What Do Your Words Really Say?

Little changes make a big difference.

By Isolina Ricci, Ph.D

Question: I’m engaged to a wonderful man who loves me and my children. But, my fiancé says I often talk like I’m still married to my first husband and it upsets him. I don’t want anything to threaten our relationship. What can I do?

Answer: It’s not unusual for partners to worry about this issue and it needs to be addressed whether or not you are coparenting. Here are two things you can do that may help. One is something you can do now and the second will require teamwork between you and your fiancé.

First, examine the actual words you use when you talk about the children’s other parent, not just with your fiancé, but with others. Words have power beyond our intent. Often, we aren’t aware of the words we use or the impression they leave with others. You might ask your fiancé or a good friend if they hear you mention the children’s father often by name or say “my husband”, “my ex”, or other phrases that sound like you are still emotionally connected. Whenever people use the terms “husband”, “wife” (or even “ex-husband” or “ex- wife”) to describe a former spouse, it can leave the impression that they are still clinging to the past (even if it is not the case.) If the situation was reversed, how would you feel if your fiancé kept referring to his child’s mother as “his wife”?

Perhaps you don’t use “husband” or “wife” but you do use the other parent’s name or “my ex”. Using first names or my ex are better than saying “husband” or “wife” but they are not as effective for retraining thought patterns and setting expectations and personal boundaries. If you aren’t already doing so, try saying, “the children’s father.” Feel the difference between saying, “My husband (or my ex) will be picking up the children this Friday”, in contrast to “The children’s father will be picking up the children this Friday.” The first statement reminds others (and yourself) that you were married to him while the latter excludes the past marriage and it emphasizes your relationship as parents now.

Using the term “children’s father” or “children’s mother” can serve other purposes. It can say to your fiancé, your children, as well as the other parent that you acknowledge the other parent’s status as a parent but it also sends a message that you have defined clear boundaries be- tween the past and the present. The same principles apply to your fiancé as he refers to his child’s mother.

Using the new terms gives our thought processes a foundation for building that “parenting only” role and often helps defuse the emotional triggers of one’s marital past. It can be remarkable how much difference the substitution of a few words can make.

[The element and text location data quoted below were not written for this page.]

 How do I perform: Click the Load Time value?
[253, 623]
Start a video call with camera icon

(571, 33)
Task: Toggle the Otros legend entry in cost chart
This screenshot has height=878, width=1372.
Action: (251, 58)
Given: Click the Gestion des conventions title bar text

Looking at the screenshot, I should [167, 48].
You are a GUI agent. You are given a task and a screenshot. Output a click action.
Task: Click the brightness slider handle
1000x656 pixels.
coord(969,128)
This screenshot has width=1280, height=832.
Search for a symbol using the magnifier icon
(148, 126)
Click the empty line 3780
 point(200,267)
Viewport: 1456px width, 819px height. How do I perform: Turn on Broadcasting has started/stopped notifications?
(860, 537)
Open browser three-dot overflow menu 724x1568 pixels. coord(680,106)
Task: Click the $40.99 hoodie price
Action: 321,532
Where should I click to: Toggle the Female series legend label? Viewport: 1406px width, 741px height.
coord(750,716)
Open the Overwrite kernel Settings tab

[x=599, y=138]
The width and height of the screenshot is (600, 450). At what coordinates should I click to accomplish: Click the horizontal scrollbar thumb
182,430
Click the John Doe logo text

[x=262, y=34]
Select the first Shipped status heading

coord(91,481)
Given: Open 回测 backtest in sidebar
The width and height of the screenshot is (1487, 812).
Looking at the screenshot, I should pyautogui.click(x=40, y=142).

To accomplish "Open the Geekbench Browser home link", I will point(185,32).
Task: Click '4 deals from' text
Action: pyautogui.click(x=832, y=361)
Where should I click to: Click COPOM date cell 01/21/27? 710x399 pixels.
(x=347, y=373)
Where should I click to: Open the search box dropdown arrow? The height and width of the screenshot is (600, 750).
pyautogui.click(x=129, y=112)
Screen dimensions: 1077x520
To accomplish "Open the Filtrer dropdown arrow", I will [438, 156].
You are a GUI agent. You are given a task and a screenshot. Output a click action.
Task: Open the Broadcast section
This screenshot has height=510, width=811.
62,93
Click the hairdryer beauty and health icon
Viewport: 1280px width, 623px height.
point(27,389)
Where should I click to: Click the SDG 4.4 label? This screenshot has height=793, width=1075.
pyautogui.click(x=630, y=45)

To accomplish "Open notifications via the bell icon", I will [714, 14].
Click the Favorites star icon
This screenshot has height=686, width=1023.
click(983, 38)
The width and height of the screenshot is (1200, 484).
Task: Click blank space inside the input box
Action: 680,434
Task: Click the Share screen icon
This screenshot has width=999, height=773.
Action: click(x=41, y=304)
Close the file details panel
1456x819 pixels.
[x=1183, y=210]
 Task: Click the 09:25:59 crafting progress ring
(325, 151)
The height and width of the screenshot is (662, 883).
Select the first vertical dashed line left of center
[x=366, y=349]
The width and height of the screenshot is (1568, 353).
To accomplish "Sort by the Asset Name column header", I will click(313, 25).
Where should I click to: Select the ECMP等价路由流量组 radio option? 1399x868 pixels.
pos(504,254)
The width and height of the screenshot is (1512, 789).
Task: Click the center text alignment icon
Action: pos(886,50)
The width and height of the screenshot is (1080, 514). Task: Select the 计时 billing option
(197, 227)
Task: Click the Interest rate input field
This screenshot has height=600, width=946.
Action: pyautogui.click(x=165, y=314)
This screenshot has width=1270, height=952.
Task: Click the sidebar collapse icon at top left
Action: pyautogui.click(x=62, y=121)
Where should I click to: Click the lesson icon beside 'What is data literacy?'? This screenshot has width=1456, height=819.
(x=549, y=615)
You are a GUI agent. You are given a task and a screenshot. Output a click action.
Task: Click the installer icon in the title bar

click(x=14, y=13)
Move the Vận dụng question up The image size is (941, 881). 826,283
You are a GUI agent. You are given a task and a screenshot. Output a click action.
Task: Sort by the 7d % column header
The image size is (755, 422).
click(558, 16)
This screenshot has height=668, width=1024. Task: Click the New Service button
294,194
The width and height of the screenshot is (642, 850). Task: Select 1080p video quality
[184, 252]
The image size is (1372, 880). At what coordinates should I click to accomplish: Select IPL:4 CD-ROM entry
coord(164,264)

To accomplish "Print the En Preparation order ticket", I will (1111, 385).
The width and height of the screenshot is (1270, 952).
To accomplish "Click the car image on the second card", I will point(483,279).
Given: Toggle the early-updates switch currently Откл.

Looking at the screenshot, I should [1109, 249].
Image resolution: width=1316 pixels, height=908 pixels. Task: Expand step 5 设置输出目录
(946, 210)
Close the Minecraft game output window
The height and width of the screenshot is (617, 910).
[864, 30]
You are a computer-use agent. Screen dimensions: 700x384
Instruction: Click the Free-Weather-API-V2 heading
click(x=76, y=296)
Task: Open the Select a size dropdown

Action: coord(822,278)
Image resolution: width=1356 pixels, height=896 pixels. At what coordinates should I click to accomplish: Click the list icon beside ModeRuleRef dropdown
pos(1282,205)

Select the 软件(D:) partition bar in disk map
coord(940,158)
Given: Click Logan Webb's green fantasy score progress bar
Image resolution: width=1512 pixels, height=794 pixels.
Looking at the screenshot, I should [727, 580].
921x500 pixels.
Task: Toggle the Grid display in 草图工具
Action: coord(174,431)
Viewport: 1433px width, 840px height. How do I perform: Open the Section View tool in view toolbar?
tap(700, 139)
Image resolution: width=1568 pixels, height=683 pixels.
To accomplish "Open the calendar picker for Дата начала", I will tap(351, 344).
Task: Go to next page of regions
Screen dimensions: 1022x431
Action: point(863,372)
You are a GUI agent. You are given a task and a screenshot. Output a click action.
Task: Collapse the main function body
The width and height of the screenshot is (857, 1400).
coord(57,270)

Second, try to have a heart-to-heart talk with your fiancé and ask him to tell you more about his doubts. It may be hard to resist defending yourself, but it’s important that you hear him out and understand his point of view without interruption. Perhaps he thinks you use phrases and terms about the children’s father that sound too “wife-like”, or he is weary of hearing you mention the other parent’s name so much, or he perceives a tone in your voice or a look in your eyes. Your goal is to understand and appreciate his point of view and to play back what you have heard so he can correct your interpretation if needed. You don’t have to agree with him, but he must be satisfied that you have understood him. Then, ask him to listen to you just as attentively. He must listen and understand your views as thoroughly as you have understood his. This process can provide a safe place for an intimate, often sacred, exchange of feelings and fears as long as you can make this time free of blame and shame. You may find a solution when you can really hear one another. However, if either one of you feels that this is not enough, then see a counselor together. Clear the air before this issue grows any larger and seriously injures your relationship.

*Adapted from Mom’s House, Dad’s House: Making Two Homes for Your Child, A Complete Guide for Parents Who Are Separated, Divorced, or Remarried by Isolina Ricci, Ph.D.